Jueves, 29 de Junio de 2006

Ejes y puentes

José H. Chela

[Canarias Ahora, 28 de junio de 2006]

Eso de que Canarias tiene que ser el eje de no sé cuantos y aquello de que nuestro Archipiélago debe convertirse en puente de no sé qué más, lo viene uno escuchando y leyendo desde que asomó las narices a este mundo de nuestros pecados. Y de nuestras alegrías, por qué no. Quiero decir que no han estado muy originales ni los políticos isleños ni el ministro de Exteriores, señor Moratinos, cuando en el encuentro de estos días han repetido casi a coro la matraquilla de que las Islas han de ser el eje del desarrollo de África o el puente –no ya tricontinental, que es lo que se dice siempre– de las ayudas y la cooperación con los países vecinos, a los que ahora se les quiere echar con urgencia una mano porque hemos visto las orejas al lobo de la inmigración imparable.

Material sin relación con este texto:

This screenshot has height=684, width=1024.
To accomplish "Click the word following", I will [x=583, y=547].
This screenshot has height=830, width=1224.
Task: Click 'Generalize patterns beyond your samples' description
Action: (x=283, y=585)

Que no hay más metáforas, parece. Y lo cierto es que puentes y ejes, hasta la fecha, no han sido más que eso: tópicos símiles nunca convertidos en realidad. Veremos qué pasa en esta oportunidad.

Existe ya –y ya era hora– unanimidad en que la mejor receta para que los africanos se queden en sus lugares de origen consiste en desarrollar sus economías y en mejorar –o establecer– sus democracias para que vivan digna y libremente. Eso implica grandes inversiones y esfuerzos diplomáticos, sobre todo. Y, en ese sentido, Canarias, en efecto, no puede ser otra cosa que un lugar de paso –un puente– de esas ayudas y de esos trabajos. Bastante haría nuestro gobierno regional con intentar resolver los múltiples problemas sociales que afectan al terruño. Por ejemplo, tomar algún tipo de medidas para lograr el descenso del porcentaje de canarios que malviven en los umbrales de la pobreza. Sin ir más lejos.

Las iniciativas que se toman ahora con el objeto de paliar las miserias africanas no son altruistas, por supuesto. Responden al objetivo de frenar la inmigración ilegal, ya se sabe, aunque convenga repetirlo. Y conviene porque Europa debiera haber dado ese paso mucho antes para saldar su deuda histórica, política y hasta moral con el cercano continente. De la nefasta labor colonizadora de los países europeos, de su reparto caprichoso de territorios creador de fronteras artificiales, de su apoyo a la corrupción dictatorial, de su desinterés por la educación –en todos los sentidos, democrática también– de los nativos, se deriva la actual situación. Y de aquellas lluvias vienen estos lodos. O, si prefieren otro dicho popular, se está recogiendo lo que se sembró.

A partir de estos momentos y cuando las teorías pomposas que hoy se proclaman se lleven a la práctica, con mayor o menor fortuna, con menores o mayores medios, habrá que procurar, mayormente, que los dineros no se queden en los caminos (o en los puentes, que todo pudiera ocurrir) y que lleguen a manos e instituciones honorables y honradas, algo que no está garantizado ni mucho menos en según y qué países de los que estamos hablando.